Why am I telling you this? Well, without Windows, there was no fancy GUI with toolbars to make selecting commands easier. So, I, like many others in the CAD world, customised CAD to suit our needs. We became firm favourites of the Two Finger Commands. Every command was changed to suit our needs, so Circle became CI, Copy was CO, Offset was OF and so on and so forth. Pretty soon, you were entering all your commands from the keyboard and saving lots of time.
Fast forward to the modern era where Windows is everywhere and DraftSight has a fantastic user interface that is simple to use. I still use those Two Finger Commands. Why? Because I find entering commands directly from the keyboard suits my style of drafting. It’s very hard to break habits that are 25 years old!
If you would like to try out customising the commands in DraftSight yourself, it is very easy to do. First off, go to Options on the Customization Tab.
Next, click on User Preferences and then Aliases.
Scroll down to the command you would like to change and double click on the existing Alias to edit it. In the example below, I’ve changed the Alias for_Fillet from F to FI. Just continue making the changes you want, but don’t forget to click on Apply and then Save otherwise all your hard work will be for nothing!
I should also mention that you can create new Aliases for Commands not in the list. You’re probably wondering why a Command would not be in the list. Well perhaps you are using a Lisp routine. You can add the command to run the Lisp routine to the list of Aliases and change it to suit your needs.

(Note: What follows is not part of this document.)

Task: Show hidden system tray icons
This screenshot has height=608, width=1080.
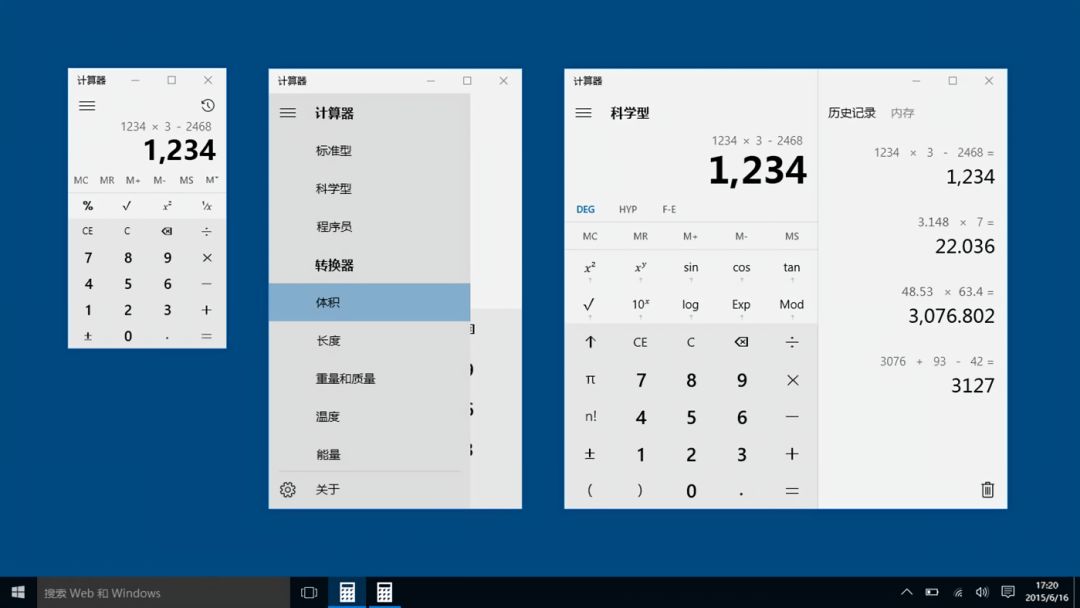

Should you choose an Alias that already exists, DraftSight will give you the warning message below.
To stop this, I’d first take some time to write down the list of Aliases I’d like to use, then see if they are in use in DraftSight already. If so, you have the option to change the original Alias, or change your new Alias to something else.
So, that’s a very brief and hopefully simple explanation on how to customise the Commands in DraftSight to suit your needs.